### Task objective
Everything from the line containing "Disable the IP限制 switch" to the last line of the listing below should be restated exactly, both ends included, with nothing added and the pictures omitted.

### Supplied entries
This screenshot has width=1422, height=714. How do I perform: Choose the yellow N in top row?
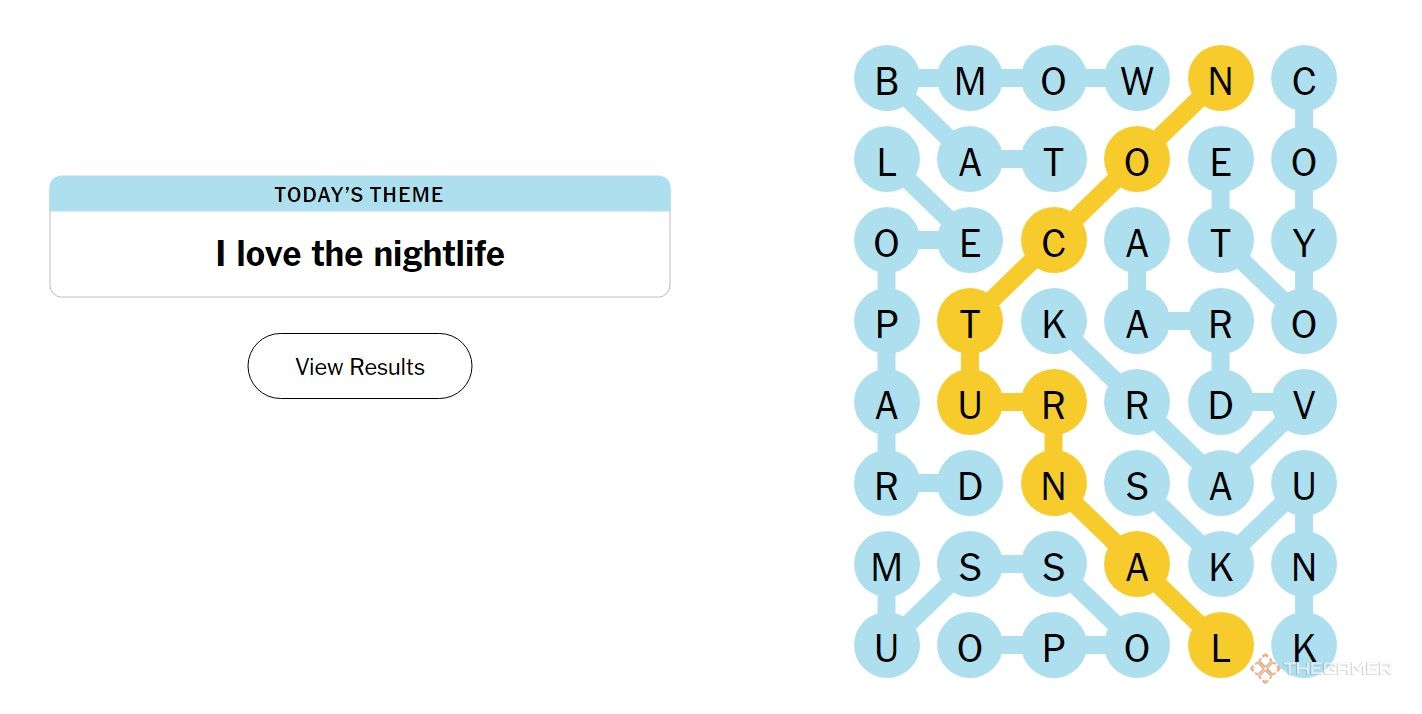point(1220,79)
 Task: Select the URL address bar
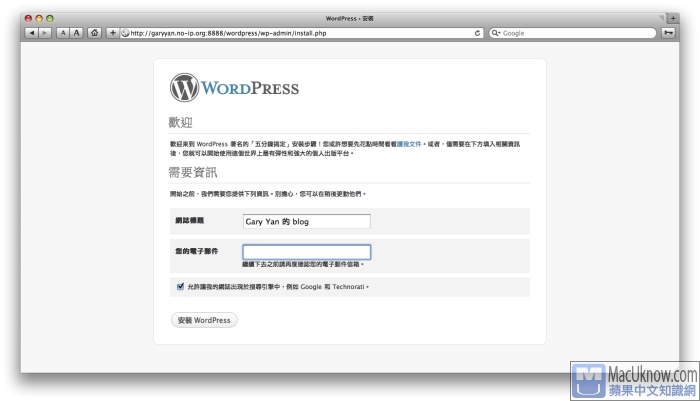300,33
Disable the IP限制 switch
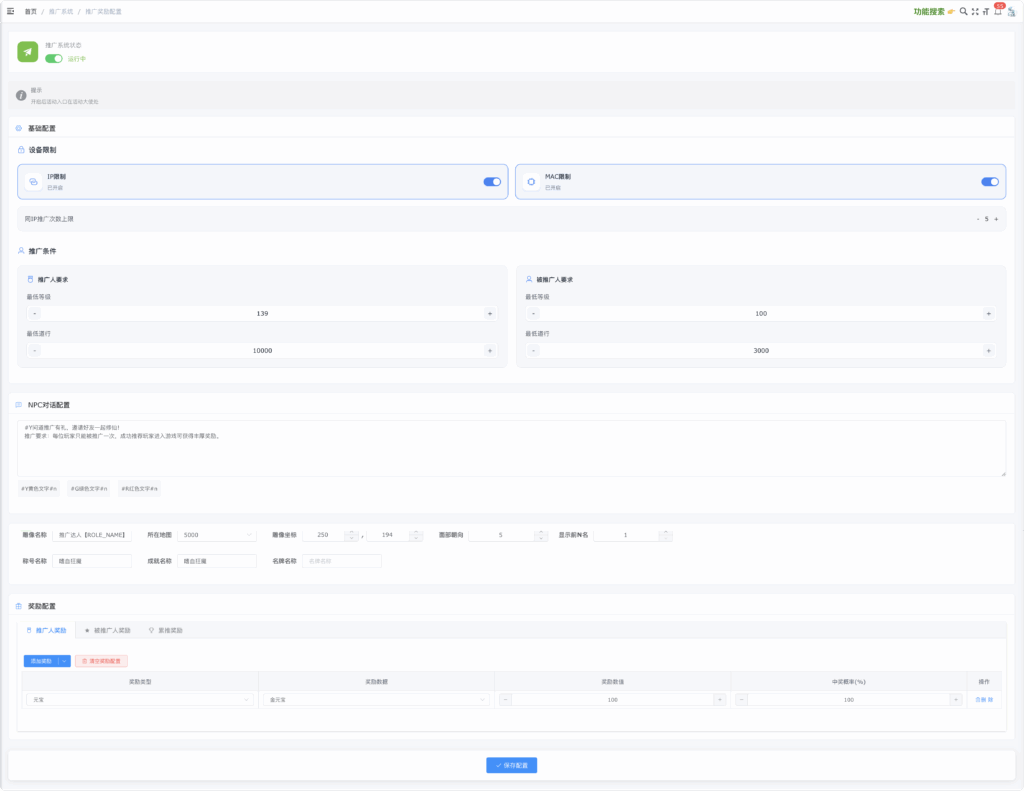 [x=492, y=181]
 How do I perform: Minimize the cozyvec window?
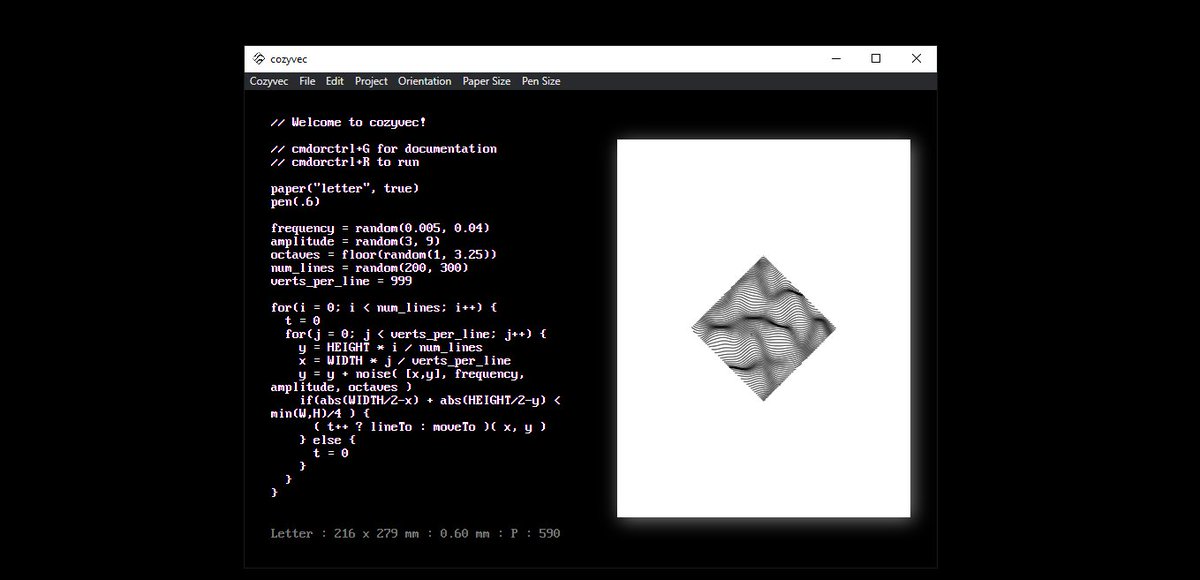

### Exercise answer
Disable the IP限制 switch
 [x=492, y=181]
 How do I perform: Minimize the cozyvec window?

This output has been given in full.